---------- Приведённый текст ----------
Милый старый Петербург
Шрифт:
Сравнивая два гулянья — балаганы и Вербу, следует отметить, что по характеру своему они были различны. Если первое можно было назвать народным, то второе носило следы обособленности от народа. И контингент посетителей тоже был различный. Если в первом случае участие в веселье принимал народ, по преимуществу рабочий класс, то во втором — преобладала прослойка интеллигентной среды.
С окончанием Вербной недели Петербург опять погружался в унылую великопостную атмосферу, еще более суровую, чем были первая и четвертая. Эта неделя называлась Страстная неделя, или Страстная седмица.
За
Приближение праздника Пасхи чувствовалось уже с пятницы. В город завозилось много продуктов, необходимых для приготовления пасхального стола. У хозяек было много заботы. Рынки и магазины были полны. В пятницу вечером все хозяйки были прикованы к плите: пекли куличи, варили пасху и творожной массой заполняли форму (песочницу), запекали окорока, варили и красили яйца. Заготовки велись в таких масштабах, что хозяйкам одним справиться было трудно и тогда к этому делу привлекались все члены семьи. Мужчины были заняты заготовкой вина и водки. Одним словом, никто сложа руки не сидел, всем хватало дела. Все эти хлопоты и заботы в какой-то мере напоминают хлопоты и заботы в наше время перед майскими и октябрьскими праздниками.
Праздник Пасхи начинался с субботы на воскресенье богослужением, которое называлось Пасхальная утреня. С одиннадцати часов вечера толпы народа шли по улицам к храмам. Особенно большие тучи народа направлялись к таким большим храмам, как Исаакиевский, Казанский, Троицкий соборы и Александро-Невская лавра. На улицах была праздничная иллюминация. Надо сказать, что эта иллюминация имела очень жалкий вид. Между тротуарами и мостовой на высоте двух метров была протянута проволока, на которой на расстоянии от полутора до двух метров висели шестигранные фонарики с цветными стеклами. На тротуаре же стояли плошки с маслом и фитилем, который нещадно коптил[166]. Одно можно было сказать про такую иллюминацию: красоты мало, а копоти много.
Исключительно эффектное зрелище можно было наблюдать на площади Исаакиевского собора. Урны по углам крыши Исаакиевского собора, которые поддерживаются коленопреклоненными ангелами, заполнялись чем-то горючим и к началу богослужения зажигались[167]. Языки пламени освещали площадь. Площади придавался праздничный, торжественный вид. Ко всему этому надо добавить, что огромная толпа народа стояла на площади перед собором, так как собор всех не вмещал, с зажженными свечами.
По окончании богослужения вся эта масса людей возвращалась из храмов домой, причем каждый старался донести до дома огонек зажженной свечи. Это шествие с огоньками тоже представляло из себя довольно интересное зрелище.
----------
**Задание**
Продолжите текст о праздновании Пасхи в старом Петербурге, начиная сразу после его последнего предложения.
---------- Перечень ----------
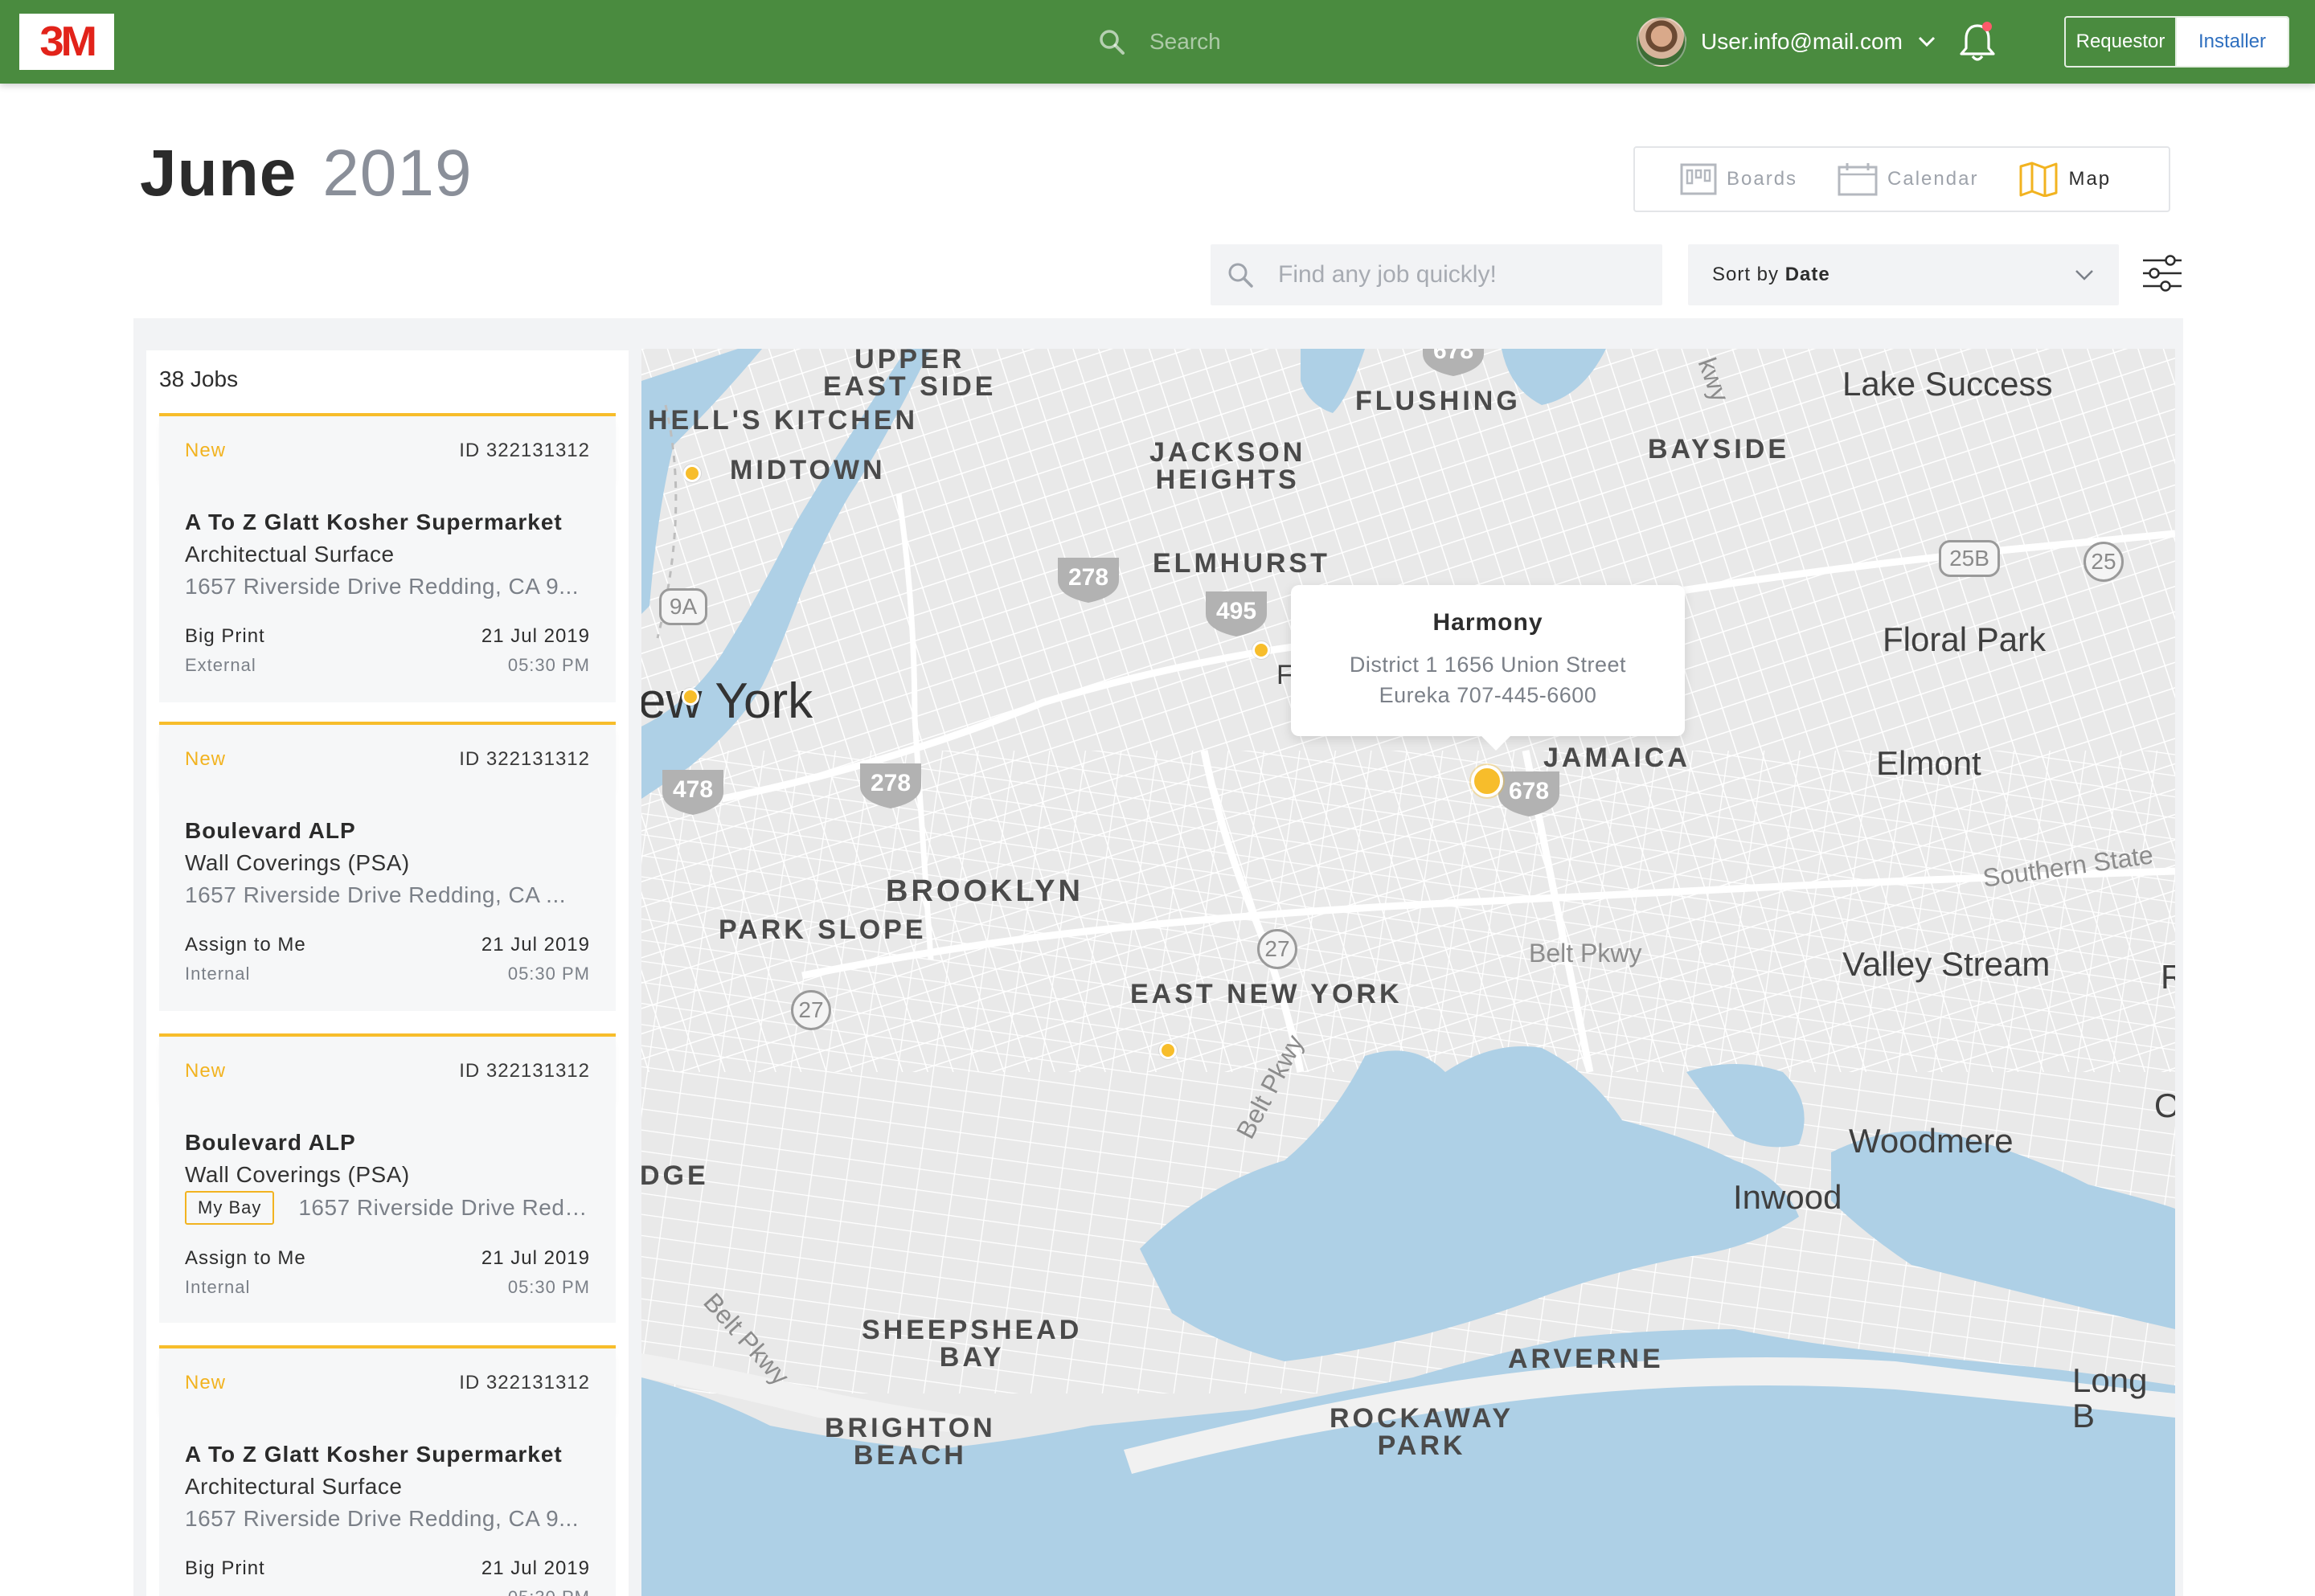 The image size is (2315, 1596). Describe the element at coordinates (910, 1442) in the screenshot. I see `map-label-brighton-beach: BRIGHTON BEACH` at that location.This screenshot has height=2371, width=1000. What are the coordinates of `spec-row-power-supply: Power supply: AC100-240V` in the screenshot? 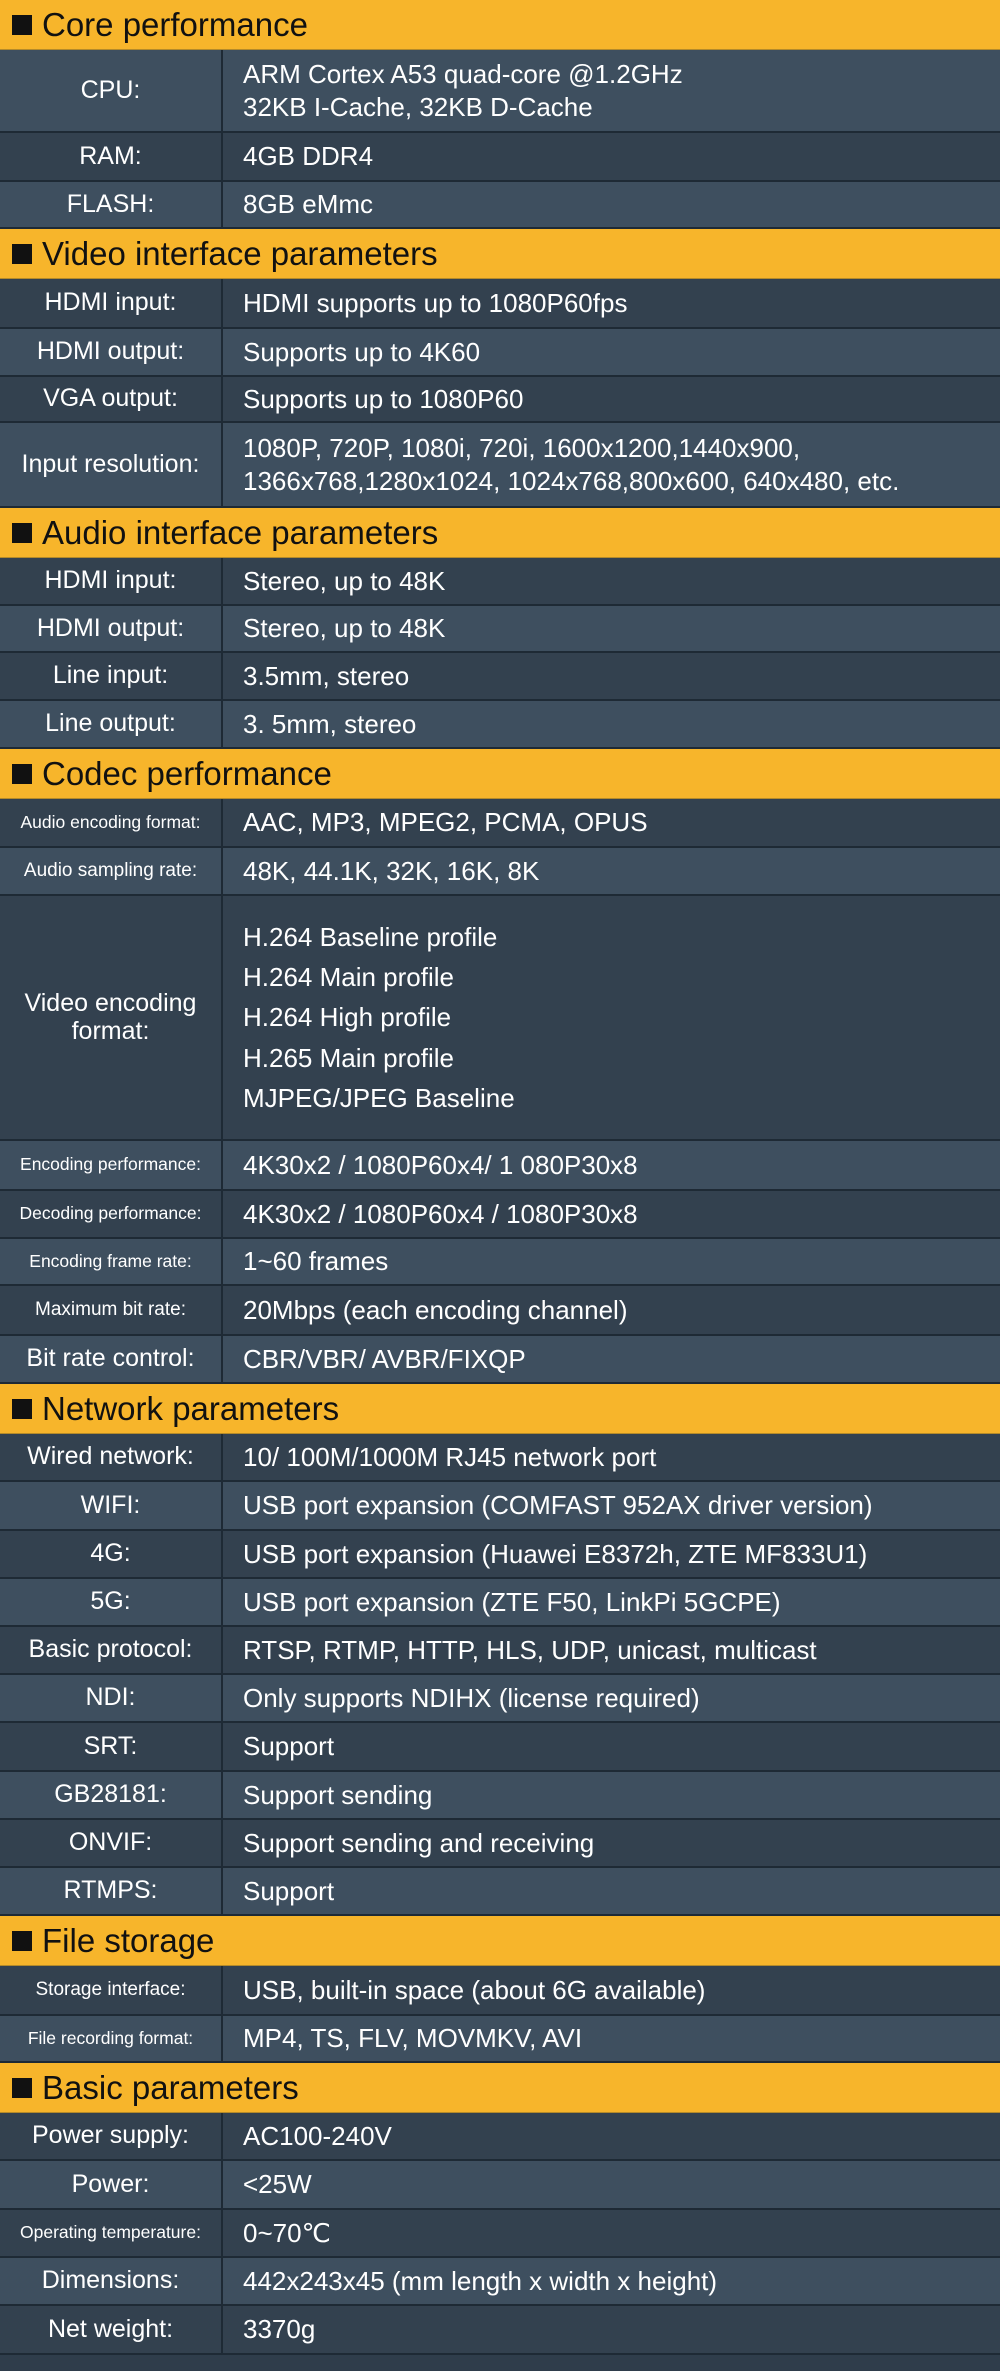 It's located at (500, 2137).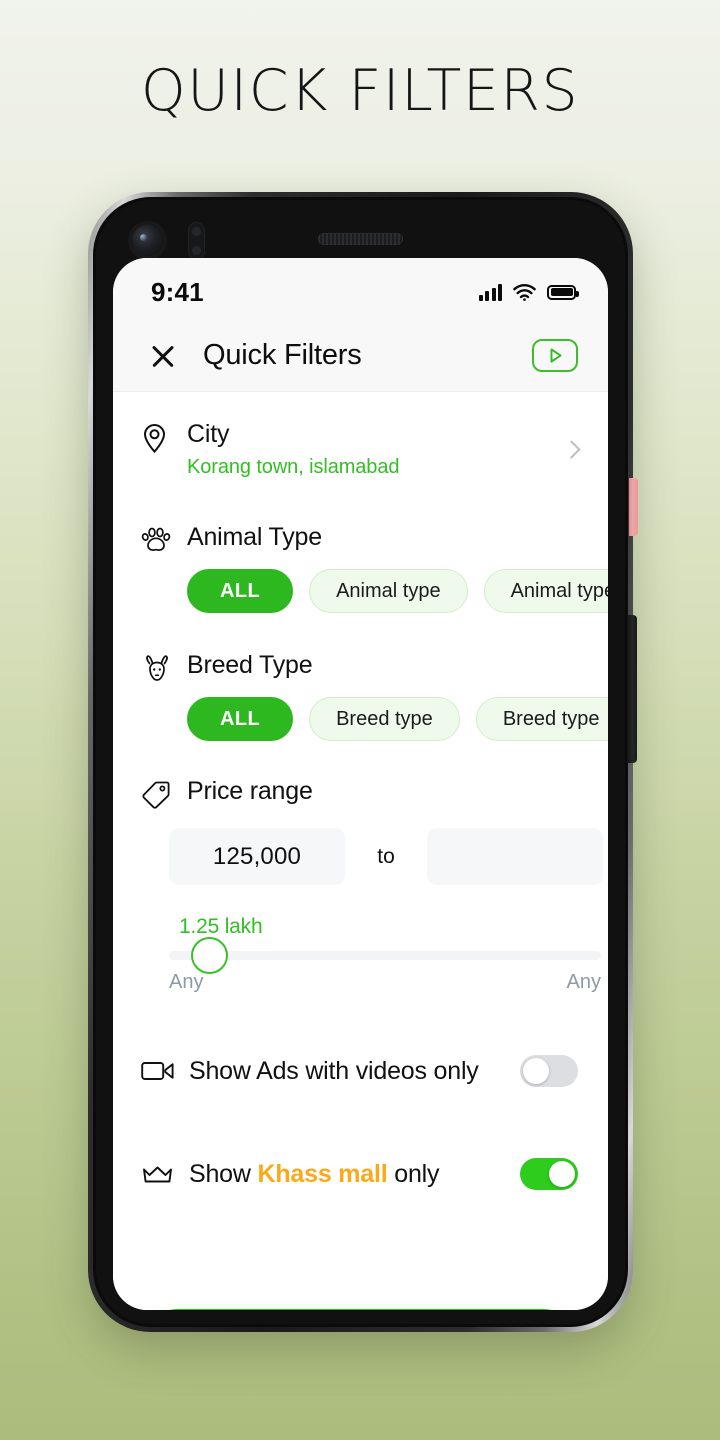 Image resolution: width=720 pixels, height=1440 pixels. Describe the element at coordinates (515, 856) in the screenshot. I see `price-max-input` at that location.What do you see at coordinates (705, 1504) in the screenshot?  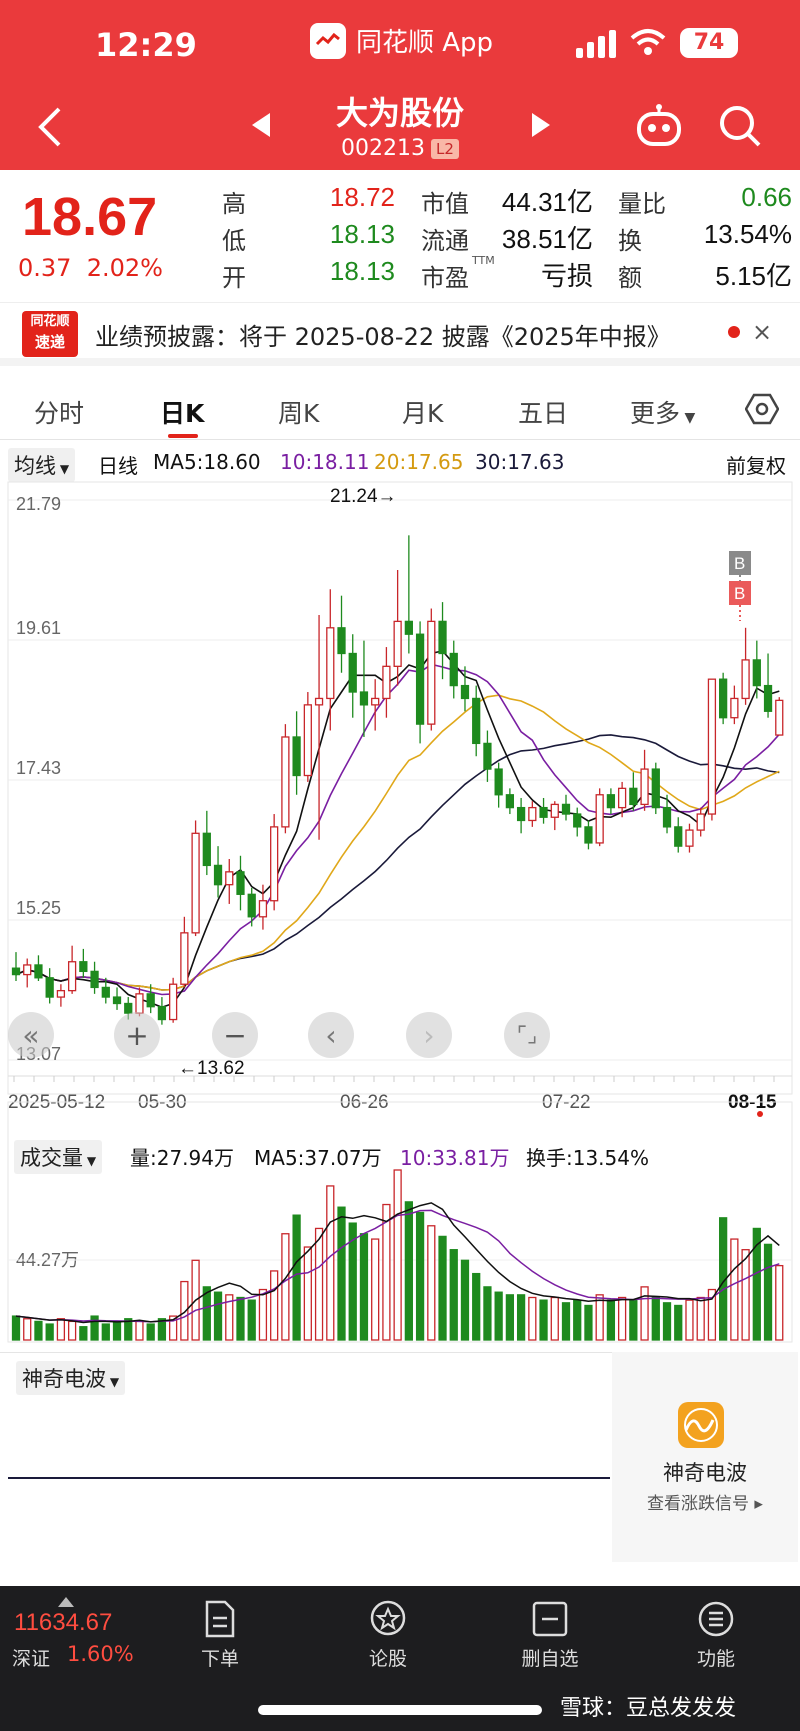 I see `wave-card-subtitle: 查看涨跌信号 ▸` at bounding box center [705, 1504].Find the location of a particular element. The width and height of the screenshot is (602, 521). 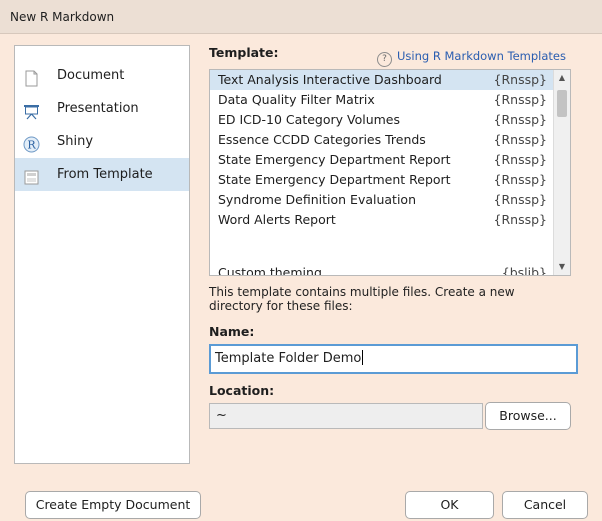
----------
**Итоговый ответ**
По возвращении домой все члены семьи христосовались (троекратно целовались). Затем садились за стол и начиналось разговение, то есть употребление скоромной пищи после семинедельного поста.
Из чего же состоял пасхальный стол? Чтобы получить полное представление об этом столе, надо подробно перечислить
Первое, что привлекало внимание и возбуждало аппетит после долгого поста, был свиной окорок на большом блюде. Часть срезанной шкурки обнажала и жир, и розовое мясо. Ножка окорока украшалась большим бумажным хвостом — нарезанными тонкими ленточками и завитыми на концах, отчего хвост выглядел очень пушистым. Люди побогаче жарили еще телячий окорок, подавая его также на блюде и украшая таким же хвостом. Затем — кулич и пасха. Куличи пеклись круглые, из сдобного теста и в таком количестве, чтобы хватило на всю пасхальную неделю, а то и дольше. Куличи были воздушные, но больше круглые и заварные. Разные специи и духи делали куличи очень вкусными. Для выпечки куличей были специальные формы из жести, различные по конфигурации и размеру. Творог, смешанный с маслом, сахаром, заправленный разными духами, специями, изюмом, варился в большой кастрюле, затем помещался в форму, состоящею из четырех деревянных дощечек, которые связывались бечевкой. Форма пасхи была пирамидальная. Между формой и творожной массой была марлевая прокладка, которая облегчала перемещение пасхи из формы на тарелку. Пасхи делались и шоколадные. Кулич и пасха украшались бумажным цветком[168].
Большое внимание уделялось окраске яиц. Для этой цели применялись разные способы: красящая бумага (под мрамор), разные красители и даже луковая шелуха. Яйца красили в разные цвета, но преобладал красный. Однако этим дело не ограничивалось. Были любители, которые разрисовывали яйца акварелью, причем это в некоторых случаях была такая художественная работа, что нельзя было оторвать глаз, любуясь яйцом. Такие яйца обычно дарили особо любимым, дорогим или уважаемым людям на память. Такой подарок, как правило, не клали в вазу вместе с другими крашеными яйцами, а находили им более выгодное и почетное место.
За несколько недель до Пасхи в вазу, предназначенную для крашеных яиц, клали землю и сажали овес. К Пасхе овес прорастал и получалась ярко-зеленая трава. Вот в эту свеженькую травку и клали крашеные яйца.
Так выглядел пасхальный стол. Я уже не говорю о вине, о рыбной гастрономии и прочей закуске, которые дополняли пасхальный стол. Конечно, по достатку семьи был и стол. То, что было доступно одному, то не было доступно другому. Однако даже люди с малым достатком, хоть чем-нибудь, хоть как-нибудь, все же старались отметить праздник и делали все в пределах сил и возможностей. Такова уж сила традиции.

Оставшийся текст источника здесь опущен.